The furniture delivery arrived an hour later, and we spent the afternoon assembling and arranging. Geoff did most of the heavy lifting while I directed placement and tried to make the space feel homey.

But with each piece we added, the apartment felt smaller. More confining. Less like a home and more like a place I was staying temporarily until I figured out what I really wanted.

The bed went in last. Even though it was a full-sized frame with a mattress, it looked ridiculously small after a week of sleeping in Geoff’s custom king. We made it up with the sheets I’d bought at Fiona’s, and I stood back to survey our work.

“It looks good,” Geoff said, wrapping his arms around me from behind. “It’s you.”

Except it wasn’t me. Not really. The furniture was generic; the space was impersonal, and nothing about it felt like home. Not like the cabin did, with its oversized furniture and mountain views and the lingering scent of pine.

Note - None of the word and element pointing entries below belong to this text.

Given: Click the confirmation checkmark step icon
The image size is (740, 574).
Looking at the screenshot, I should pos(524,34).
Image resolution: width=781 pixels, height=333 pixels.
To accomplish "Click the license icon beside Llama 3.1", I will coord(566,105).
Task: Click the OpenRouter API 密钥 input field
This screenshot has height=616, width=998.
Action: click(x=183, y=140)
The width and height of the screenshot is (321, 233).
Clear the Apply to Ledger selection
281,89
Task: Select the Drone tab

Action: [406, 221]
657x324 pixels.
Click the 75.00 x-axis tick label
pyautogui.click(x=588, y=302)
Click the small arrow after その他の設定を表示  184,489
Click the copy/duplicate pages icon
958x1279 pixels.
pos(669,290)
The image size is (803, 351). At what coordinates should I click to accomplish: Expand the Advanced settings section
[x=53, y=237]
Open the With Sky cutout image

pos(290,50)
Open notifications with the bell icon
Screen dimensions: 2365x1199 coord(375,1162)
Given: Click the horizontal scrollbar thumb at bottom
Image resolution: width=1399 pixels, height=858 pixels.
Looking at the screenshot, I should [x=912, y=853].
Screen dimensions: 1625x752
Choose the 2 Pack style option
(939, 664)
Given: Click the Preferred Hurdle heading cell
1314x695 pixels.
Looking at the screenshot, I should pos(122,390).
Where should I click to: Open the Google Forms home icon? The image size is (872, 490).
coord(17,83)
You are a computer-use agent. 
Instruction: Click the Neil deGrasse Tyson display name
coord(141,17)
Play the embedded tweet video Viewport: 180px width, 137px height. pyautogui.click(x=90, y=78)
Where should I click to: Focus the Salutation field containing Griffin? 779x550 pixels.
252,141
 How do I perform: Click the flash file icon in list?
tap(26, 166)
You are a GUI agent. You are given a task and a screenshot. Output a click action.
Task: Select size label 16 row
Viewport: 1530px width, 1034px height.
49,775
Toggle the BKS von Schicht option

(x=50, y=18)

Not like waking up in Geoff’s arms and having coffee in bed while we argued about optimal skill rotations.

This was just a place to sleep. Maybe a place to keep my mail. But it wasn’t home. The cabin was.

“Thank you,” I said, turning in his arms. “For all of this. The clothes, the help, everything.”

“Of course. Whatever you need.” He kissed my forehead. “So, are you staying here tonight? Getting settled in?”

The question hung in the air. This was the moment I’d dreaded. The responsible adult moment where I said yes, where I started my independent life in my new town, where I proved I could function on my own and wasn’t just running from my problems into the arms of the first person who showed me kindness.

“I should,” I drawled. “Start as I mean to go on and all that.”

His face fell slightly before he schooled it back to neutral. “Right. Yeah, that makes sense.”

“But,” I bit my lip, making a decision that was probably impulsive and definitely not well-thought-out. “Could I maybe stay one more night? At the cabin? I’ll come back here tomorrow, start work prep, and adult properly. But tonight…”

“Tonight you come home with me,” he finished, and the relief in his voice was palpable. “Yes. Absolutely yes.”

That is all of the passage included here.